The Lord rises from the dead, as a Bridegroom comes forth from the chamber. This was accomplished by the power of God, as the general resurrection will, in the last day, be accomplished by the power of God. And in the Resurrection the Incarnation is completed, a victorious manifestation of Life within human nature, a grafting of immortality into the human composition.
The Resurrection of Christ was a victory, not over his death only, but over death in general. “We celebrate the death of Death, the downfall of Hell, and the beginning of a life new and everlasting.” In His Resurrection the whole of humanity, all human nature, is co-resurrected with, “the human race is clothed in incorruption.” Co-resurrected not indeed in the sense that all are raised from the grave. Men do still die; but the hopelessness of dying is abolished. Death is rendered powerless, and to all human nature is given the power or “potentia” of resurrection.
St. Paul made this quite clear: “But if there be no resurrection of the dead, then is Christ not risen . . .. For if the dead rise not, then is not Christ raised” [I Cor. 15:13, 16]. St. Paul meant to say that the Resurrection of Christ would become meaningless if it were not a universal accomplishment, if the whole Body were not implicitly “pre-resurrected” with the Head. And faith in Christ itself would lose any sense and become empty and vain; there would be nothing to believe in. “And if Christ be not raised, your faith is vain” [v. 17]. Apart from the hope of the General Resurrection, belief in Christ would be in vain and to no purpose; it would only be vainglory. “But now is Christ risen from the dead, and become the first-fruits of them that slept” [7 Cor. 15:20]. And in this lies the victory of life.”
It is true, we still die as before,” says St. John Chrysostom, “but we do not remain in death; and this is not to die . . .. The power and very reality of death is just this, that a dead man has no possibility of returning to life . . .. But if after death he is to be quickened and moreover to be given a better life, then this is no longer death, but a falling asleep.” The same conception is found in St. Athanasius. The “condemnation of death” is abolished. “Corruption ceasing and being put away by the grace of Resurrection, we are henceforth dissolved for a time only, according to our bodies’ mortal nature; like seeds cast into the earth, we do not perish, but sown in the earth we shall rise again, death being brought to nought by the grace of the Saviour.”
This was a healing and a renewing of nature, and therefore there is here a certain compulsion; all will rise, and all will be restored to the fullness of their natural being, yet transformed. From henceforth every disembodiment is but temporary. The dark vale of Hades is abolished by the power of the life-giving Cross.

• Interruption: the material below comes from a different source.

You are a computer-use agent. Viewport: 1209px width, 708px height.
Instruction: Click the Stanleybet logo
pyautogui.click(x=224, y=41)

Nature is healed and restored with a certain compulsion, by the mighty power of God’s omnipotent and invincible grace. One may even say, by some “violence of grace.” The wholeness is in a way forced upon human nature. For in Christ all human nature (the “seed of Adam”) is fully and completely cured from unwholeness and mortality. This restoration will be actualized and revealed to its full extent in the General Resurrection, the resurrection of all, both of the righteous and of the wicked. No one, so far as nature is concerned, can escape Christ’s kingly rule, can alienate himself from the invincible power of His Resurrection.